“Why Did It Take Casio So Long to Give Us the Uber-Cool G-Shock Full Metal 5000?”
As featured on Revolution, June 8, 2019
by Sumit Nag
You would have to have been living under some sort of horological rock to not be aware of how massively smitten the collective watch collecting community has become with Casio’s Full Metal 5000 series of G-Shock watches.
G-Shock models designed in the silhouette of the original square DW5000C have a global cult following that’s really in a league of its own. So, you’d think that to take this robust and rugged — and, not to mention, most successful — form of the G-Shock and give it an all-metal exoskeleton, would be a no brainer for the brand.
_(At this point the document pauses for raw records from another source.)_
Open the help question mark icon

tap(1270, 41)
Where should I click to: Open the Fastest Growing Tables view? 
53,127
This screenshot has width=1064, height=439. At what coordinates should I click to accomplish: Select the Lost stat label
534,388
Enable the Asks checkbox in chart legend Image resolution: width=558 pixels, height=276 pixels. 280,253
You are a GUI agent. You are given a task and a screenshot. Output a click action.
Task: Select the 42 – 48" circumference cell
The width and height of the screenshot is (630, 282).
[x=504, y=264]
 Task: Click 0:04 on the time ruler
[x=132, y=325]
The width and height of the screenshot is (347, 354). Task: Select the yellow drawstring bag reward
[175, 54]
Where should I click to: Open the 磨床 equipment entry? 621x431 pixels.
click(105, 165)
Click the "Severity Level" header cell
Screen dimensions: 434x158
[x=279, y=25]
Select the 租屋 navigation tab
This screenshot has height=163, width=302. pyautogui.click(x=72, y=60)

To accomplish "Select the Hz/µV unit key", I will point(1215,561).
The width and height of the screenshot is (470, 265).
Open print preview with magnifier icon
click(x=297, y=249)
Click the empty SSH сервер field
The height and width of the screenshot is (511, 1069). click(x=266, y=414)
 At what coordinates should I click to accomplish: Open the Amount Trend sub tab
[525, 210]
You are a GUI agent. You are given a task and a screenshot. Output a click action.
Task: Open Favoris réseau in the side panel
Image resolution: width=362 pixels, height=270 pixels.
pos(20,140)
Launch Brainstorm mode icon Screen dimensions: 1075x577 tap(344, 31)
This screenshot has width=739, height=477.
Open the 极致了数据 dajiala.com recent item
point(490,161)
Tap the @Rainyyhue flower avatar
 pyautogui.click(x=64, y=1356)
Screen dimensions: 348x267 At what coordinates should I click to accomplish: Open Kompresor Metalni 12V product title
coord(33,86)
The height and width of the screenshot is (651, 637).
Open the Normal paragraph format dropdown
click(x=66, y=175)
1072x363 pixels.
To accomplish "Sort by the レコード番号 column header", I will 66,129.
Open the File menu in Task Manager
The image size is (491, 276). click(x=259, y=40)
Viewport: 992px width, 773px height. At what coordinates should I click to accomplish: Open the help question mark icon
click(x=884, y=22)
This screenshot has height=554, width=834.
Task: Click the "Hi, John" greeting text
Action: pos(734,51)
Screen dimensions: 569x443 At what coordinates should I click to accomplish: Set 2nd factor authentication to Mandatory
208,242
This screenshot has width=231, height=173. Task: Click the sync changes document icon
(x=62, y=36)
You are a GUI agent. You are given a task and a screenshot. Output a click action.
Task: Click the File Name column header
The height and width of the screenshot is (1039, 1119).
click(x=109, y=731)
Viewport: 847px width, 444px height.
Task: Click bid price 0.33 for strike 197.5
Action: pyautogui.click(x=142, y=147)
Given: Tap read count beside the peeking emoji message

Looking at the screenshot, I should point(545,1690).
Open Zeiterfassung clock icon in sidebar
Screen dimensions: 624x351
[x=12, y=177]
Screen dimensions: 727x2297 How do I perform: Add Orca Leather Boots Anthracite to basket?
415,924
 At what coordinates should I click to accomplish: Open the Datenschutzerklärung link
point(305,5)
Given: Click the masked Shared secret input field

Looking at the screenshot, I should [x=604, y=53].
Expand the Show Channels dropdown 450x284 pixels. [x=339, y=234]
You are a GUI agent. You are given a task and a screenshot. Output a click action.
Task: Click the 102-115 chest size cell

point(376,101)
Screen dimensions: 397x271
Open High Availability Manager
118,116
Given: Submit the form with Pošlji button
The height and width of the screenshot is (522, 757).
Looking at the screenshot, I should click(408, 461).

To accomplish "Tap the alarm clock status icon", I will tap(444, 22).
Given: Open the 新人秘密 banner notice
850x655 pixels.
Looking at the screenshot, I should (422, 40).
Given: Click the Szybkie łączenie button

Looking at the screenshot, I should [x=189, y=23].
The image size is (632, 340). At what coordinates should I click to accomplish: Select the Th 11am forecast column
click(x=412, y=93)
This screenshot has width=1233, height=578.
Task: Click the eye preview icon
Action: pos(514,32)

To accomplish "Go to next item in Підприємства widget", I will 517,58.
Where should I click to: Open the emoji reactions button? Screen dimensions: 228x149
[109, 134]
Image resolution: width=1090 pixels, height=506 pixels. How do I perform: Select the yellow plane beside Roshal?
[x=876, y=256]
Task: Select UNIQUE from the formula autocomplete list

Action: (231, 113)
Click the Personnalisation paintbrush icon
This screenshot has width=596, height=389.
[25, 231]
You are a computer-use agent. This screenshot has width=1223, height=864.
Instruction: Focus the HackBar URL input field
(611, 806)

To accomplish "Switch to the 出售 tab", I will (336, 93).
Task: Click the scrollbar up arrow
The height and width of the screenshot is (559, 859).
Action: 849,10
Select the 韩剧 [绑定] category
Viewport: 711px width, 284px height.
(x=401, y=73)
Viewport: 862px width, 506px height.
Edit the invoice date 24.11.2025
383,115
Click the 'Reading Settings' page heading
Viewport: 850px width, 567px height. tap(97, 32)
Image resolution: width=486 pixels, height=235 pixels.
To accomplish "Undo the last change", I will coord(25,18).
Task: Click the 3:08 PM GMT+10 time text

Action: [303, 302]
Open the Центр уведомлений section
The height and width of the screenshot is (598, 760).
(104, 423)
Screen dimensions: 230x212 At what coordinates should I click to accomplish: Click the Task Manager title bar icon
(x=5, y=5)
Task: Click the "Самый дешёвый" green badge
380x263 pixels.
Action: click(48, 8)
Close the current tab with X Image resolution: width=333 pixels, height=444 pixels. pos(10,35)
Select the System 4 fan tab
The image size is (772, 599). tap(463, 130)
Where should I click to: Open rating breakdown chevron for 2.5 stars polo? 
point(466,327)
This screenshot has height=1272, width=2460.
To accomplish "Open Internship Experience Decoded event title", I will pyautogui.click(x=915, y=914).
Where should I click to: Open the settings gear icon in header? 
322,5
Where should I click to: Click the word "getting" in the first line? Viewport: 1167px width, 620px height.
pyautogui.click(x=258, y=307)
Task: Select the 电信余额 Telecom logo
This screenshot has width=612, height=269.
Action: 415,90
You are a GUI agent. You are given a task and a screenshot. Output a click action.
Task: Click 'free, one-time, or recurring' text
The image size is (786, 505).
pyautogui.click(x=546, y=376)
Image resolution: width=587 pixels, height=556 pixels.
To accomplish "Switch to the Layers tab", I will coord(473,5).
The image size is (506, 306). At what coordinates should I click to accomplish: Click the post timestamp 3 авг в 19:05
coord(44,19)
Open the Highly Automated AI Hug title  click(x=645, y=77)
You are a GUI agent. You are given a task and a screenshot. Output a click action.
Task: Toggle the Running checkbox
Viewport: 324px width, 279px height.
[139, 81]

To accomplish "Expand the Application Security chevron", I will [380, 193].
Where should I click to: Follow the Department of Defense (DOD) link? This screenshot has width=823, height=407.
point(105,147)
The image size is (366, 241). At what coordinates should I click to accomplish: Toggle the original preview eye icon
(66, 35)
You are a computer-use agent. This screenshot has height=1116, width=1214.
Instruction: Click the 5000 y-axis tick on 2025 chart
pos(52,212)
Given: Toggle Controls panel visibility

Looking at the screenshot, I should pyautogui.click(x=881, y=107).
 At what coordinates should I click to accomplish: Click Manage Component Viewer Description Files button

It would, no doubt, be a really cool G-Shock and it would, no doubt, fly off the shelves. Then, why did it take Casio such a long time to give the world the G-Shock Full Metal 5000?
The answer lies in the three defining principles that Mr Ibe-San set forth when he invented the G-Shock, better known as the “Triple 10” development concept. Every G-Shock has to have 10-bar (100 meter) water resistance, 10-year battery life and be able to withstand a 10-meter free-fall. So, in the 36 years that Casio has produced G-Shocks, not a single model was brought to market that did not meet all three of these prerequisites.
Let’s also not forget that Casio no longer only requires that all new G-Shocks meet the “Triple 10” development concept. There is now a battery of some 183 tests that are performed on new concept watches at their R&D facilities in Hamura, Tokyo. These tests range from horrific drops performed by machines that emulate 10-meter falls with a sling-shot like mechanism, to water and mud resistance tests that are performed while mechanical fingers incessantly press on the watch’s buttons.
A G-Shock prototype enjoying a mud-bath at Casio's Hamura R&D facilities
Creating the Full Metal 5000 series of G-Shock watches, thus, meant not only formulating the right case architecture but also discovering the right alloy of steel that would survive the 183 torture tests, before the series could become a reality.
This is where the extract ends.